Before McALLISTER, C. J., and ROSSMAN, WARNER, SLOAN, O'CONNELL, GOODWIN and LUSK, JJ.

LUSK, Justice.

This is an action in trespass to recover damages for the partial destruction of growing crops caused by airplane spraying of such crops by the defendants with a poisonous chemical and herbicide.

The plaintiffs are the owners and operators of a farm in Umatilla County, Oregon. The defendant Clarence Harris is engaged in the business of aviation spraying and the defendant R. L. Witty was his employee and the pilot of the airplane which was used in spraying plaintiffs' crops. The date of the alleged trespass was April 8, 1960.

In a jury trial the plaintiffs recovered a verdict for $7,549.10. The jury also found that the trespass was not wilful and the court entered a judgment for double the amount of damages in accordance with ORS 105.815. The defendant Harris alone has appealed. He will be hereinafter referred to as the appellant.

Error is assigned to the overruling of a demurrer to the complaint based on the failure of the plaintiffs to allege compliance with ORS 573.210 and to the denial of motions for involuntary nonsuit and a directed verdict based on the same ground. The defendants did not in their answer allege failure of the plaintiffs to comply with the statute.

ORS 573.210 reads:

'No action against a custom applicator, arising out of the use or application of any pesticide, shall be commenced unless the claimant has filed a report of the loss with the department, and mailed or personally delivered a true copy of such report of loss to the custom applicator allegedly responsible and a true copy of such report to the person for whom such work was done, within 60 days from the occurrence of such loss or within 60 days from the date when the claimant discovered that such loss had occurred.

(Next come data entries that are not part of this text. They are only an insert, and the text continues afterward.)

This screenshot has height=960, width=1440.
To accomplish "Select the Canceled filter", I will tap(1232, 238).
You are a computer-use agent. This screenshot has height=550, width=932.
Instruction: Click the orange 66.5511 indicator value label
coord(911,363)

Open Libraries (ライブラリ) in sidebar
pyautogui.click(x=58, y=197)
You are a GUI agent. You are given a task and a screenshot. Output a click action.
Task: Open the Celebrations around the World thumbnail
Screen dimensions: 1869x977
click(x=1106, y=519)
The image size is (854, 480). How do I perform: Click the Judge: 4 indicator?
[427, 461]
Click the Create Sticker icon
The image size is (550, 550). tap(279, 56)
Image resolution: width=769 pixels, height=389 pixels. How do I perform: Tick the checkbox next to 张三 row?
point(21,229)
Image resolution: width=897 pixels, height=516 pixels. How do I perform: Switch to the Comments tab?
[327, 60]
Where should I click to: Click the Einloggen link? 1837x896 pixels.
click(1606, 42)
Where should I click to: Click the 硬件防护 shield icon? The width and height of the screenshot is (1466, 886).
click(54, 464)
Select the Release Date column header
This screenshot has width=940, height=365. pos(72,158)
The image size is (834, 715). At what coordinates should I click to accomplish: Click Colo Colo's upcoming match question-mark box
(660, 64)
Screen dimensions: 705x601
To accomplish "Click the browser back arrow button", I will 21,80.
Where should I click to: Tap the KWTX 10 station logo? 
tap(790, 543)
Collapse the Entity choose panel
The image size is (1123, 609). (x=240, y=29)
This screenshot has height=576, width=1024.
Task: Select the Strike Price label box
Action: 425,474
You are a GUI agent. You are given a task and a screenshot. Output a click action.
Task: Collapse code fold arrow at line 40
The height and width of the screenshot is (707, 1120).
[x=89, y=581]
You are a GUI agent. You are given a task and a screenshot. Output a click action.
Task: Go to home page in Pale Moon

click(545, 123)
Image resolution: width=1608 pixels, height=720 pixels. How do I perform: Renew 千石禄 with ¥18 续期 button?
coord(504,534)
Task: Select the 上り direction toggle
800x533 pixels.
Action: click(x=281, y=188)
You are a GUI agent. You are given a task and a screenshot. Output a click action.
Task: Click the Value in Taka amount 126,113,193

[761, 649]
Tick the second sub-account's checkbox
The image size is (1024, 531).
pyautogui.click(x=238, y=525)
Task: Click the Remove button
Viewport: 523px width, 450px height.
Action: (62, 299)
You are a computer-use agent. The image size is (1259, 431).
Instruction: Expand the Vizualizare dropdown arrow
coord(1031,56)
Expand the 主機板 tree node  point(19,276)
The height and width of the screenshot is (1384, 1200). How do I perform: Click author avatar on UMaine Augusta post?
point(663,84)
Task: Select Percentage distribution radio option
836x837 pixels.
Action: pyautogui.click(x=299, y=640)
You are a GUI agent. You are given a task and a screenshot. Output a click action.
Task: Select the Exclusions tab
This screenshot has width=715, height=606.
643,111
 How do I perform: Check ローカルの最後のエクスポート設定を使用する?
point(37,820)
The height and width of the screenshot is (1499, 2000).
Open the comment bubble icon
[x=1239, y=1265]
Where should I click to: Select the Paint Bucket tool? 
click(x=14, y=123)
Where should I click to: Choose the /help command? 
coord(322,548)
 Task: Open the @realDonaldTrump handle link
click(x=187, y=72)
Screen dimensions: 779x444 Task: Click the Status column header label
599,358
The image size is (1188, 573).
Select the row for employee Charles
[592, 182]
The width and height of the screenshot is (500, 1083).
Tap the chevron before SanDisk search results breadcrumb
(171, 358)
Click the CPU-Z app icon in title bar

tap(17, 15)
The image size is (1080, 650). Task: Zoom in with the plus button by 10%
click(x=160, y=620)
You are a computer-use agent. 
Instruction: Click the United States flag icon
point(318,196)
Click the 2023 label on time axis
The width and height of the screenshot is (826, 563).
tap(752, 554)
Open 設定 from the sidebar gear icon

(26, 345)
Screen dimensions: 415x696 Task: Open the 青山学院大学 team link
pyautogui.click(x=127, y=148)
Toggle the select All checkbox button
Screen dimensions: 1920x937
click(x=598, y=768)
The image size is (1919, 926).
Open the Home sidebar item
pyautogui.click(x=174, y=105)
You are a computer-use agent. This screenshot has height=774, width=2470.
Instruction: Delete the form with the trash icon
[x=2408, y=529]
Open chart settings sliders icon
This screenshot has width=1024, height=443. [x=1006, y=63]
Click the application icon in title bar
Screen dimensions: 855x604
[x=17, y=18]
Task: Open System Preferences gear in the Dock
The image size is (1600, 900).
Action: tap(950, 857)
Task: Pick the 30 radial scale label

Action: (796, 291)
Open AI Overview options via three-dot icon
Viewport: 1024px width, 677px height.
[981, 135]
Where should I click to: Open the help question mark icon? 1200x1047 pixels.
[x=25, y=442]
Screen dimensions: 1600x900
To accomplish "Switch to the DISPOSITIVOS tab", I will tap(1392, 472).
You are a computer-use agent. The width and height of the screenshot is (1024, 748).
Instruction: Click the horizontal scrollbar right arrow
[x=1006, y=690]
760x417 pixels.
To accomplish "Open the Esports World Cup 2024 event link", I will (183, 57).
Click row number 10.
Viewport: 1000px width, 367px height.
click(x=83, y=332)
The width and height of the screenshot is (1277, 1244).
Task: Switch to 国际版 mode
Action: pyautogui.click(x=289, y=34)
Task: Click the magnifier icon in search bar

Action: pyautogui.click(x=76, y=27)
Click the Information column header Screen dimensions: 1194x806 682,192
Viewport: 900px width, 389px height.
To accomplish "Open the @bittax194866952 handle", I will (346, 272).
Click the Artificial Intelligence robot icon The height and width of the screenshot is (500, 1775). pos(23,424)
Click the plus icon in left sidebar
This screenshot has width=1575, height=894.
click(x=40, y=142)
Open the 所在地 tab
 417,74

If the damage is alleged to have been caused to growing crops, the report shall be filed prior to the time when 50 percent of the crop is harvested.'

In Loe v. Lenhardt, 227 Or. 242, 362 P.2d 312, we held that this statute should be given a liberal construction in favor of the claimant. No question of pleading or burden of proof was involved in that case, though it is of interest to note that the plaintiff did not plead compliance with the statute and the question was raised by an affirmative allegation in the answer. We held that the evidence showed substantial compliance and that a directed verdict against the defendant Lenhardt, the 'custom applicator,' based on the ground of noncompliance, was erroneously ordered.

The appellant argues that the requirement of the statute is 'mandatory not directory' and, therefore, compliance with the statute is a condition precedent to the bringing of the action. We agree that the statute is mandatory in the sense that where it is properly made an issue in the case and it is shown that the plaintiff has not substantially complied with it he cannot recover. But to say that the statute is mandatory does not solve the problem. Statutes of limitation are mandatory also (see ORS 12.010), but they may be waived if not properly invoked by a pleading. Of course, there are express provisions governing the questions of pleading and proving the bar of the statute of limitations, and there are no similar provisions applicable to ORS 573.210. It becomes necessary, therefore, to examine the nature of the requirement and the decisions of the courts in analogous cases. It is first to be observed that the plaintiffs are not seeking to enforce a right created by statute, but are pursuing a common law remedy. As we said in Loe v. Lenhardt, supra:

'In the field of negligence actions against municipal corporations, where a verified claim is commonly made a condition precedent to the bringing of the action, the right to sue the governmental unit at all is a creation of the legislature and is thus clearly subject to legislative restrictions. (Citing authorities.)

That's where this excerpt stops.